Macron et les intellectuels : une caricature de débat ?

Macron et  les intellectuels : une caricature de débat ?

 

 

 

Faute d’appréciation qualitative, on se rabat sur une évaluation quantitative : le débat à duré plus de 8 Heures, un record. Mais un record à la mode de Castro qui finissait pour user son auditoire. Ce qu’a fait fait d’ailleurs Macron puisque la majorité des participants est partie avant la fin. Pas étonnant, en dépit de la pertinence des questions,  ce débat n’a rien appris de nouveau ; bref n’a servi à rien sauf à donner un vernis de théoricien à Macron.  Le problème avec Macron c’est qu’il se considère lui –même comme un intellectuel et délivre même des brevets de compétence ! Une soixantaine d’intellectuels pourtant avaient bien voulu répondre à l’invitation de Macron pour débattre des différentes dimensions de la crise actuelle. On avait ainsi autour de la table des psychologues, des climatologues, des sociologues, des philosophes et quelques représentants de sciences dures. Certes le niveau était sans doute un peu plus élevé que lors des réunions organisées dans le cadre du grand débat. Pourtant on a surtout relevé que ces intellectuels s’écartaient très peu du champ de leurs spécialités et avait bien du mal à procéder à une analyse globale et cohérente des facteurs explicatifs de la crise est encore davantage des perspectives d’avenir. Sans doute la conséquence du choix de ces intellectuels dont beaucoup sont assez conformistes et légitimistes.
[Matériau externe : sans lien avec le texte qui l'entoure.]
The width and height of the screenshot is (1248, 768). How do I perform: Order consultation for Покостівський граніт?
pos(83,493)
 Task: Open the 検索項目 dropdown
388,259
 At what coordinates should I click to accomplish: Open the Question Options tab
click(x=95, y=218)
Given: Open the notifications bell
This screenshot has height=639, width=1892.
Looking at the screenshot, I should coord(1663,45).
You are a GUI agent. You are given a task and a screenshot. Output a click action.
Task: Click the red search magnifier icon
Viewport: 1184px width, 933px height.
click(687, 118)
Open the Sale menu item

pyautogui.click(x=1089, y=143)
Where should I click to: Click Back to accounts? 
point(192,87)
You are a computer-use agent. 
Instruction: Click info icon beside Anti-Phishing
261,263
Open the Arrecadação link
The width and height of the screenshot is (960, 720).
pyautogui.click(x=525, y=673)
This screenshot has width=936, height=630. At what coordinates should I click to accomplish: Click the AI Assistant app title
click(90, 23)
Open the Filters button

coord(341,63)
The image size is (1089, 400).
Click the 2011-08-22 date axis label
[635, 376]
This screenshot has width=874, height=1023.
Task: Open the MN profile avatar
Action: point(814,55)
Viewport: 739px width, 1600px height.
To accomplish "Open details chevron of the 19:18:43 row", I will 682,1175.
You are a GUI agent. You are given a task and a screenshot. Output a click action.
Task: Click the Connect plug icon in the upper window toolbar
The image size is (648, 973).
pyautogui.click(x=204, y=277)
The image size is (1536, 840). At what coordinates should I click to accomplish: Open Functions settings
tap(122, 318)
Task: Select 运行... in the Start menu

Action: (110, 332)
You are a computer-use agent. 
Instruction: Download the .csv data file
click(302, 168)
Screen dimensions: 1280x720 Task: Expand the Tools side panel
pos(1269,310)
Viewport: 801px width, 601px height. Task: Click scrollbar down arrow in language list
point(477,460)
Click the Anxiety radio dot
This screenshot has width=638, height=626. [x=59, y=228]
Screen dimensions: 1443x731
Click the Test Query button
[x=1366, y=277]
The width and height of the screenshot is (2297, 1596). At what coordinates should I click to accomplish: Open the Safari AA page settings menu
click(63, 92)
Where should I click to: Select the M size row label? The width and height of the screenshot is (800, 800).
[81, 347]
Notons que certains experts ont refusé de participer à l’exercice qui n’était pas un véritable débat d’intellectuels mais plutôt une sorte de questionnements et de réponses sur la politique actuelle du pouvoir. Un exercice dans lequel Macron excelle  puisqu’il peut en rester à des généralités voire des banalités sur fond de dialectique sorte de cocktail pseudo littéraire et de latin de messe  d’énarque. Il ne pouvait en être autrement car Macron  à une approche très réductrice du concept de démocratie et en particulier de l’idée de débat. Pour lui le débat s’inscrit dans une pédagogie de maître d’école  primaire. De toute manière, on ne débat pas avec 60 personnes, en juxtapose au mieux des questionnements de manière forcément sommaire. On ne se soumet pas à la synthèse et à la conclusion d’un seul homme fut-il  président de la république. Disons le clairement ces intellectuels qui ont bien du mal à être reconnus comme tels ont été instrumentalisés par Macron.

Face à la crise et à Macron : où sont les intellectuels ?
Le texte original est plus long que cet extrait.